## Exercise
Repeat the records below line by line, exactly, finishing on the line that contains "Given: Toggle the S.M.A.R.T checkbox".

-------- Recorded data --------

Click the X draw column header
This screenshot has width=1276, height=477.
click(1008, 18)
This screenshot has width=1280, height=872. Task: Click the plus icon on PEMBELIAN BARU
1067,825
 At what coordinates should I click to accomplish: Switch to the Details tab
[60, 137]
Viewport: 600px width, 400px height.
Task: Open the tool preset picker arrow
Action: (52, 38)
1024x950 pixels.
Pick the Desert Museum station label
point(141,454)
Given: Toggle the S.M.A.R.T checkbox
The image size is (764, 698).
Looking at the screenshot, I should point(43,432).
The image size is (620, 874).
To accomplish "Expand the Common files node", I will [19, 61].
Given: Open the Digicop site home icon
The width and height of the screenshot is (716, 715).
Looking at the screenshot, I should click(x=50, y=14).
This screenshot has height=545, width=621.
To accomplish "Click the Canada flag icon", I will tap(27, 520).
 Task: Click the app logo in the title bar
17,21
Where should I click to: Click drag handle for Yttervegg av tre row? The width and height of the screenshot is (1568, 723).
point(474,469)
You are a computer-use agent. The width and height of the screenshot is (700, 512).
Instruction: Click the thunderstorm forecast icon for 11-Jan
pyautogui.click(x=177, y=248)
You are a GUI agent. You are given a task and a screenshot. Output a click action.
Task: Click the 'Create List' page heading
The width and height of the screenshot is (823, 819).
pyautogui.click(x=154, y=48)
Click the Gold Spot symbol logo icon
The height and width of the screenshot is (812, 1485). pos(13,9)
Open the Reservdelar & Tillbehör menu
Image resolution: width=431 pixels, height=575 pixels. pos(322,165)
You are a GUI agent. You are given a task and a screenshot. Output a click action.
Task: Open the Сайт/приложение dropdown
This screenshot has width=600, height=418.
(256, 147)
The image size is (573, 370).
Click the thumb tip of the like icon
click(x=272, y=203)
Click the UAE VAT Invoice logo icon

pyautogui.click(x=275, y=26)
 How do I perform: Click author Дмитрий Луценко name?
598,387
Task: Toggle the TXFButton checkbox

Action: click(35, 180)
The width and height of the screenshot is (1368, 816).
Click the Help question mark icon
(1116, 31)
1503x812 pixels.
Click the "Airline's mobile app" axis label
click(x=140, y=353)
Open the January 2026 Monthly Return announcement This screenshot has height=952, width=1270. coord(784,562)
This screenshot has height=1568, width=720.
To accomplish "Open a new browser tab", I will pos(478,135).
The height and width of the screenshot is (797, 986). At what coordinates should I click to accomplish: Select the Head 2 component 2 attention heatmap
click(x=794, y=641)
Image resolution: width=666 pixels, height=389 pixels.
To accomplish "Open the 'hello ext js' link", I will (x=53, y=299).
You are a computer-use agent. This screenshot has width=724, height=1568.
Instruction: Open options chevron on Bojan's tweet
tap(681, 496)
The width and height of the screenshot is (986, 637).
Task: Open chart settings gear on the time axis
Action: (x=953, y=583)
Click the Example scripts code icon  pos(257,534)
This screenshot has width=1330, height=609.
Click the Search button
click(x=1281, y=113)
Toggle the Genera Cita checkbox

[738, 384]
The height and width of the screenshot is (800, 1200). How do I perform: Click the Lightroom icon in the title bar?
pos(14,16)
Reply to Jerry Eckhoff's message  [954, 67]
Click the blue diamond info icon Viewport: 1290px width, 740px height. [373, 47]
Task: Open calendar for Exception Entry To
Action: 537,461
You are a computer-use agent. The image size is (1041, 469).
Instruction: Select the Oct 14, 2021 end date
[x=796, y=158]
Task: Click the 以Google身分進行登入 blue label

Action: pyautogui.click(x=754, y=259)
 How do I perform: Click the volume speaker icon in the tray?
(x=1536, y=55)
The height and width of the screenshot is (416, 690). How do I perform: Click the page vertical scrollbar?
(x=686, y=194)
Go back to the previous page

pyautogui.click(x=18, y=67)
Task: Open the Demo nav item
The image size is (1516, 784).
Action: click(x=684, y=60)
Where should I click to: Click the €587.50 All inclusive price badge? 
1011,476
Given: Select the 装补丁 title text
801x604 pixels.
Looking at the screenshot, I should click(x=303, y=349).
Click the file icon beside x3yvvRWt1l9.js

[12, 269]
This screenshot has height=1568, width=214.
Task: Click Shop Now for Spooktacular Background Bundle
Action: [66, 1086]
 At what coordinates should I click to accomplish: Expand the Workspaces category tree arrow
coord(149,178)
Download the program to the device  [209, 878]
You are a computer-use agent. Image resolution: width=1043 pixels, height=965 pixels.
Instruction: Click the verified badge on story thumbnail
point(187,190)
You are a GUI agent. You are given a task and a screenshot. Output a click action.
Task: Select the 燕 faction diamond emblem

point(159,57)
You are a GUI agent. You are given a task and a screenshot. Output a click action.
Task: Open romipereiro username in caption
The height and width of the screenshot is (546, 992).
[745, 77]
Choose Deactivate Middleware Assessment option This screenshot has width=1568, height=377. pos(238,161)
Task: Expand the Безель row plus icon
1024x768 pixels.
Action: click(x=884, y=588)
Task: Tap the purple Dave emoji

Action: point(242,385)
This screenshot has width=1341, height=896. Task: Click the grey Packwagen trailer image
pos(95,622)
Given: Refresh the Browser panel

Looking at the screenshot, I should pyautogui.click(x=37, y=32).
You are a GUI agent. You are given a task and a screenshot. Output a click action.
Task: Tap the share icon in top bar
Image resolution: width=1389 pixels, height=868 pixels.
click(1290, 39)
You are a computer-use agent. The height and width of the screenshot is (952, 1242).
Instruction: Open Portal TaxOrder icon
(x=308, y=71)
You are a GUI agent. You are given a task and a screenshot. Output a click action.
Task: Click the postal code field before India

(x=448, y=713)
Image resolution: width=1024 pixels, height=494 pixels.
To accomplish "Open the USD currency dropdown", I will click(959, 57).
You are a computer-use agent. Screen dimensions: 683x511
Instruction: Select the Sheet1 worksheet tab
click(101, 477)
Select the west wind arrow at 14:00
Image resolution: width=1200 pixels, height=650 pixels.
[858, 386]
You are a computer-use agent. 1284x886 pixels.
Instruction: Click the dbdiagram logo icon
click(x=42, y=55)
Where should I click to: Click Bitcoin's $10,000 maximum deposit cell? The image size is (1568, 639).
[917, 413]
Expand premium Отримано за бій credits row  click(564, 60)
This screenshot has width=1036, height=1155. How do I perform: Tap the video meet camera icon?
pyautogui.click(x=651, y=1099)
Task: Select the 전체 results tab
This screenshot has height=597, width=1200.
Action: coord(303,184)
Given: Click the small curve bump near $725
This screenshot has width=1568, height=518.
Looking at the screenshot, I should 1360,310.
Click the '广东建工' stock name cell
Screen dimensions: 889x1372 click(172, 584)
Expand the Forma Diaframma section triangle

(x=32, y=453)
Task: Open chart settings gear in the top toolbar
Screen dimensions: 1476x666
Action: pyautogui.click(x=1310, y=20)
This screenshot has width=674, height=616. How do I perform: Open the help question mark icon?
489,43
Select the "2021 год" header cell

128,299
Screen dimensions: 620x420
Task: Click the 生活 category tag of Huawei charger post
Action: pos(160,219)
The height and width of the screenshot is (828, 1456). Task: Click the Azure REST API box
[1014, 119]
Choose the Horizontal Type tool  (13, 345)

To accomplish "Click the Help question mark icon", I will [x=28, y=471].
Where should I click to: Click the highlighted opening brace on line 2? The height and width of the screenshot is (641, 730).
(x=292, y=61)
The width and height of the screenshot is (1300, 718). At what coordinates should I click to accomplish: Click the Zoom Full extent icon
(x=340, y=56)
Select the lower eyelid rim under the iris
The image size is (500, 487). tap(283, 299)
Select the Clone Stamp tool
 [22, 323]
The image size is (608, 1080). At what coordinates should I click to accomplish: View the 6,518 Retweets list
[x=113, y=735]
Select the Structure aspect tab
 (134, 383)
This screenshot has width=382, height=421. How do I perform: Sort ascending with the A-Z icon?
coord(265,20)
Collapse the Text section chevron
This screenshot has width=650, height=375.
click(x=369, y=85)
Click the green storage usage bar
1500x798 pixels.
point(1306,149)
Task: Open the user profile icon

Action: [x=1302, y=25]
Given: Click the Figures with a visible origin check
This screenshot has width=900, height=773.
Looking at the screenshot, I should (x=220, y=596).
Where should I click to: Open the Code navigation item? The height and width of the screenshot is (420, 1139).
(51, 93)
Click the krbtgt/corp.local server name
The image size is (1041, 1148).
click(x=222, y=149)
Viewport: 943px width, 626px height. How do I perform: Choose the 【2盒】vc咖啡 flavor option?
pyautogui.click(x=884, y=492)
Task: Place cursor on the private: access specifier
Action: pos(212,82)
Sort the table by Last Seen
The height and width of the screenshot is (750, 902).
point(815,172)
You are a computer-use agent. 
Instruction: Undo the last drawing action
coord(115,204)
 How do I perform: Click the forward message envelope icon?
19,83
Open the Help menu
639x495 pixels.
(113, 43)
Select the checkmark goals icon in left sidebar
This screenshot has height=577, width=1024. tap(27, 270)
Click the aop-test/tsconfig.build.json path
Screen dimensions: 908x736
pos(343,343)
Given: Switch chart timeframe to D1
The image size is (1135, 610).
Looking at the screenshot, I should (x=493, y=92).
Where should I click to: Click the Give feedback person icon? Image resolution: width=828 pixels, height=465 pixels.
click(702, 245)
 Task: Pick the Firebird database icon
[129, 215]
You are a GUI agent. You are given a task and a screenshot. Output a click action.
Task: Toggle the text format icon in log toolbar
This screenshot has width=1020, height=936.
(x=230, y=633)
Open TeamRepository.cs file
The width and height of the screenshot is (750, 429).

--------

## Answer to this task
Click the X draw column header
This screenshot has width=1276, height=477.
click(1008, 18)
This screenshot has width=1280, height=872. Task: Click the plus icon on PEMBELIAN BARU
1067,825
 At what coordinates should I click to accomplish: Switch to the Details tab
[60, 137]
Viewport: 600px width, 400px height.
Task: Open the tool preset picker arrow
Action: (52, 38)
1024x950 pixels.
Pick the Desert Museum station label
point(141,454)
Given: Toggle the S.M.A.R.T checkbox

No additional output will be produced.